500 Jahre nach Luther eine neue Kirchenspaltung?
Die deutschen Bischöfe scheinen auf einen offenen Bruch mit der katholischen Ehelehre hinzuarbeiten. Ein Bruch, der sich im März 2014 auf der Frühjahrstagung der Bischofskonferenz vollziehen dürfte. Dann müssen die Bischöfe einen neuen Vorsitzenden wählen, eine Stellung, für die sich Kardinal Marx schon länger bereithält. Dann soll, so der Wille von Zollitsch und anderer Bischöfe, die Freiburger Handreiche der Bischofskonferenz vorgelegt und von dieser für ganz Deutschland eingeführt werden. Und dies, obwohl eben diese Handreichung bereits von der Glaubenskongregation als antikatholisch entlarvt wurde, weil sie sich im offenen Widerspruch zur katholischen Glaubenslehre, zum kirchlichen Lehramt und der katholischen Tradition befindet. Wird Rom dem tatenlos zusehen? Werden alle deutsche Bischöfe sich diesem offenen Ungehorsam von Zollitsch, Marx & Co. anschließen oder werden einige mutig dagegen aufstehen? Es geht nicht um eine Frage des Geschmacks, sondern um die Frage, ob die deutsche Kirche 500 Jahre nach Luther eine weitere Kirchenspaltung hinzufügt, statt jene erste zu überwinden.

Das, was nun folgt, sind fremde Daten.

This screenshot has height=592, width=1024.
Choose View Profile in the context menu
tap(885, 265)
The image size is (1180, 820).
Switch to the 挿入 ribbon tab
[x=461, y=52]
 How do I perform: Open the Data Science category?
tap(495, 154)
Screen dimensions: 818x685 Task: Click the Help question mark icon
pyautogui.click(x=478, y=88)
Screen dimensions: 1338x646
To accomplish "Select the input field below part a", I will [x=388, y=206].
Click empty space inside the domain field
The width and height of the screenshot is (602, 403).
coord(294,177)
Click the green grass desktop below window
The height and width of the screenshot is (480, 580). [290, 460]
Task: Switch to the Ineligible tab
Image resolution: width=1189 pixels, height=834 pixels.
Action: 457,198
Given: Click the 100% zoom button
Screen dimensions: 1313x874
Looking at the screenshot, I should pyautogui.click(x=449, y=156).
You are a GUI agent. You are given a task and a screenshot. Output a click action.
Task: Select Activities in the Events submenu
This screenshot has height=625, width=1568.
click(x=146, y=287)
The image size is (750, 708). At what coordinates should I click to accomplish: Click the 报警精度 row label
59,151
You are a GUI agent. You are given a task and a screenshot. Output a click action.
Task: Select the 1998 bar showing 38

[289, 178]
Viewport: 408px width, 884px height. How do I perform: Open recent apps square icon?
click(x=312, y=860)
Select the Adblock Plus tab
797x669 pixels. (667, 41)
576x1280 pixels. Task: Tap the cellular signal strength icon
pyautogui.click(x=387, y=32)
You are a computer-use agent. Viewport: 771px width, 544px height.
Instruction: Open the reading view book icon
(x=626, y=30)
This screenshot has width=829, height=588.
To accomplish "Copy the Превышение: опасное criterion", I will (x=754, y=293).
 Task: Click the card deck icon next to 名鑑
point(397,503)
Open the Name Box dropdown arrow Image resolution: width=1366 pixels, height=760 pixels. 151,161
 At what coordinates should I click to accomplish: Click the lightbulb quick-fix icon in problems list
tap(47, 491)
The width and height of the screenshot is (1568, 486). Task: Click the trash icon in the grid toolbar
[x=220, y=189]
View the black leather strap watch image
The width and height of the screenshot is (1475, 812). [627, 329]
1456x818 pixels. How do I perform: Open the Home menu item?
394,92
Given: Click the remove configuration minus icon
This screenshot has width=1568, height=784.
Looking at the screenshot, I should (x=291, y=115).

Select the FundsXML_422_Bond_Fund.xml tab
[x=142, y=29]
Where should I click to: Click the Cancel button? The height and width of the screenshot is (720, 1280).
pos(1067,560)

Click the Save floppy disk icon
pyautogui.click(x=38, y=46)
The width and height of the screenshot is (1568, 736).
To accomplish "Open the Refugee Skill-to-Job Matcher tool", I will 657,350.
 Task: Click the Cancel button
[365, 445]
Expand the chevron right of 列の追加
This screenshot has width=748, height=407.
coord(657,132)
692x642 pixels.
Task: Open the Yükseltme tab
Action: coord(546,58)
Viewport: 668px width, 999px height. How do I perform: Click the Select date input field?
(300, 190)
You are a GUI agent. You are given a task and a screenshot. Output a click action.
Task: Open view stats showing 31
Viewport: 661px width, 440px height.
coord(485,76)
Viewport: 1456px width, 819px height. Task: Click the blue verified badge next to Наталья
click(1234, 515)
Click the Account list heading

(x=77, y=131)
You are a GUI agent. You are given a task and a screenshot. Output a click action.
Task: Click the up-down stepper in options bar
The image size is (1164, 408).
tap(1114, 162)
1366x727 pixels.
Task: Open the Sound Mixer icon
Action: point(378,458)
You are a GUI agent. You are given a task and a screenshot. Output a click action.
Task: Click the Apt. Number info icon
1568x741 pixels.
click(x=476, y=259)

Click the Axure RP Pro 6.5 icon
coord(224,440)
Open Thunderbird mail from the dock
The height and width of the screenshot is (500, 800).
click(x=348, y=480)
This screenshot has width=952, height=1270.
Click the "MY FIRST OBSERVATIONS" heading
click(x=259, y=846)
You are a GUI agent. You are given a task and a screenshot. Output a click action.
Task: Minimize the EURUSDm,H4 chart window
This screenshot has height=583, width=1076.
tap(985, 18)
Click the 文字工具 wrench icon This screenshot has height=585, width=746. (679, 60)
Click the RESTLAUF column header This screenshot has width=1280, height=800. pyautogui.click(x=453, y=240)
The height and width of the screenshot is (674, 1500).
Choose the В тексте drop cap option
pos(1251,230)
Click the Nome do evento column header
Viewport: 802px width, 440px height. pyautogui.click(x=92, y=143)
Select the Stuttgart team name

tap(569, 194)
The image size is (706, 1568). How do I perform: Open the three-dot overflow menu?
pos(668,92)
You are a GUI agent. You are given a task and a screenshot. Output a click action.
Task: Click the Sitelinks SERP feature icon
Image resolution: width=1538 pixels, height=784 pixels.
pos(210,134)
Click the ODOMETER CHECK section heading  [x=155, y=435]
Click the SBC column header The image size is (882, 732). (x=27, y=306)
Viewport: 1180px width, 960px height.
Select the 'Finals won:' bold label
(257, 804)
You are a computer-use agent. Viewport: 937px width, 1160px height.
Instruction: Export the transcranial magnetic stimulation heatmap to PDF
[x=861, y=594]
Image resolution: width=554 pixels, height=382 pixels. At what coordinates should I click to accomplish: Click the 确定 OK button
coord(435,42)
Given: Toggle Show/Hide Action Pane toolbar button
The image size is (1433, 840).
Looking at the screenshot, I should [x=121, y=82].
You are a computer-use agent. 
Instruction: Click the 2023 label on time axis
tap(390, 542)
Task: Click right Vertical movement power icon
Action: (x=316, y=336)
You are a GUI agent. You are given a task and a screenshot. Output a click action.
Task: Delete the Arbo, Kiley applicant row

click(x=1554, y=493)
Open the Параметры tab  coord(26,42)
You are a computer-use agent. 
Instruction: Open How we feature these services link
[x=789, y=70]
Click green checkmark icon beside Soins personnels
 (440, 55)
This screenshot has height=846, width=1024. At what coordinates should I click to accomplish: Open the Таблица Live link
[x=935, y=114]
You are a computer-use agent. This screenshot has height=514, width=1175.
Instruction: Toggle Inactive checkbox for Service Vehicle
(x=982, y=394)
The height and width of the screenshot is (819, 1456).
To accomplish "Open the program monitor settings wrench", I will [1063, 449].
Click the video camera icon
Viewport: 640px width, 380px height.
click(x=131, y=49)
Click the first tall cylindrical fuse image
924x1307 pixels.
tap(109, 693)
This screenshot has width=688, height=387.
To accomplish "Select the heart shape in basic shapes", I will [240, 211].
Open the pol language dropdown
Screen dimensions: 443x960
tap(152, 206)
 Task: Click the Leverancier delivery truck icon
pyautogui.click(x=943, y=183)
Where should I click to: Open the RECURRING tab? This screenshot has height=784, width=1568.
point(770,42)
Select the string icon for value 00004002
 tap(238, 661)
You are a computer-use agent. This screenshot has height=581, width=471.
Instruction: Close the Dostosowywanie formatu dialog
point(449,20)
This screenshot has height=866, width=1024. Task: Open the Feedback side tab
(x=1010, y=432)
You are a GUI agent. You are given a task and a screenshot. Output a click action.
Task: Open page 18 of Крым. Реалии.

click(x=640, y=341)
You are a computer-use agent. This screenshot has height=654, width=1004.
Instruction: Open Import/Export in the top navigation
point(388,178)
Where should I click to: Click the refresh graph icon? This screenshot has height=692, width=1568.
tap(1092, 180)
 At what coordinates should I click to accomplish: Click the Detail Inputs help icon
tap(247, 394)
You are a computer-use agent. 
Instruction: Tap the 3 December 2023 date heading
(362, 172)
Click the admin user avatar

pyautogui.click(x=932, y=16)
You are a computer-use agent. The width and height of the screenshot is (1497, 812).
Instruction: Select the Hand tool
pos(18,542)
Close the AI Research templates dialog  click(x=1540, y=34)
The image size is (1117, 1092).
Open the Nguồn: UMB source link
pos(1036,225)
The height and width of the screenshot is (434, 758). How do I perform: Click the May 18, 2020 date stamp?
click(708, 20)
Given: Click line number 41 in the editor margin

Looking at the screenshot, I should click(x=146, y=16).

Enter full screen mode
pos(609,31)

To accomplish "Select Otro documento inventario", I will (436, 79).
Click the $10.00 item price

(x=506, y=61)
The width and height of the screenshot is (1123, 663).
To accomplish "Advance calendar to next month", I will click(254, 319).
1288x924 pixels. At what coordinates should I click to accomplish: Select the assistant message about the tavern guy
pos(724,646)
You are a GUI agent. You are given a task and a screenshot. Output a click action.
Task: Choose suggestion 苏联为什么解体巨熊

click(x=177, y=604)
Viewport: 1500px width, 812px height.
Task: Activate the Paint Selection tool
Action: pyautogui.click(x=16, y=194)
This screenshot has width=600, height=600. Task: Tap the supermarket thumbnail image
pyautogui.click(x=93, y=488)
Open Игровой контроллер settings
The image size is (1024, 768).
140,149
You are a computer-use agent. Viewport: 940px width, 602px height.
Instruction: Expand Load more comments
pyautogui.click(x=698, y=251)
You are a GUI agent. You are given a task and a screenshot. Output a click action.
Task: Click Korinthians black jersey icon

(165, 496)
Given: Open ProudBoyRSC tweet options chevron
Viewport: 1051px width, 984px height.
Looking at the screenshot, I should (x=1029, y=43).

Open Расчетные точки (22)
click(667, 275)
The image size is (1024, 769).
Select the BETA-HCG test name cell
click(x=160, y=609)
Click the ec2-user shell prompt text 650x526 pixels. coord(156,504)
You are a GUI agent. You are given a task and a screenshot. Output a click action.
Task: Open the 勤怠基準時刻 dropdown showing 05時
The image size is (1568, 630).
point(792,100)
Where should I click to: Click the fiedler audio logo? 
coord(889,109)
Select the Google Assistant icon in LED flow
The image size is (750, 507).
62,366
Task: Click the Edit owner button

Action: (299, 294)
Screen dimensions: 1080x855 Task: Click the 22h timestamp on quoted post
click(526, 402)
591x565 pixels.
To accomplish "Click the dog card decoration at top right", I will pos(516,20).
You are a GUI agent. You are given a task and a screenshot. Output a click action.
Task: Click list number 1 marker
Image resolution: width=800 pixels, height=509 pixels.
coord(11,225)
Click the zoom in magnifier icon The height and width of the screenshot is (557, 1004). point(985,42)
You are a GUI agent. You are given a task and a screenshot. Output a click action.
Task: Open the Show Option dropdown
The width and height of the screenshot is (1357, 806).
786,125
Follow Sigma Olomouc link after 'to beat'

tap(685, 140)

Häresie schon, Schisma nicht?
Die deutschen Bischöfe wollen kein Schisma, das würde sie vor enorme rechtliche Fragen stellen. Sie müßten eine neue Kirche gründen, die als Religionsgemeinschaft vom Staat anerkannt werden müßte. Das wäre alles kein Problem. Problematisch ist jedoch die Frage mit dem Reichskonkordat und damit der Finanzierung dieser neuen Körperschaft öffentlichen Rechts. Jeder einzelne Gläubige und derzeitige Kirchensteuerpflichtige müßte explizit den Übertritt in eine neue Zollitsch-Marx-Kirche erklären. Von den aktuellen Kirchensteuermilliarden bliebe da nur wenig übrig. Zudem hätte die neue Kirche weder Kirchengebäude noch Pfarrhäuser und Pfarrzentren. Sie wäre eine mittellose Kirche mit jener „Entweltlichung“, die von denselben Bischöfen, als Benedikt XVI. sie einforderte, sofort unter den Tisch gekehrt wurde. Nein, ein Schisma will man de jure nicht. Man möchte es nur de facto und das mit Zustimmung Roms, denn sonst darf Kardinal Marx im nächsten Konklave nicht mehr den Papst mitwählen oder sich sogar selbst darum bewerben.
Die jüngste Entwicklung läßt erahnen, unter welcher Spannung am Ende das Pontifikat Benedikts XVI. stand und mit welcher Genugtuung einige deutsche Bischöfe dessen Abtritt empfunden haben.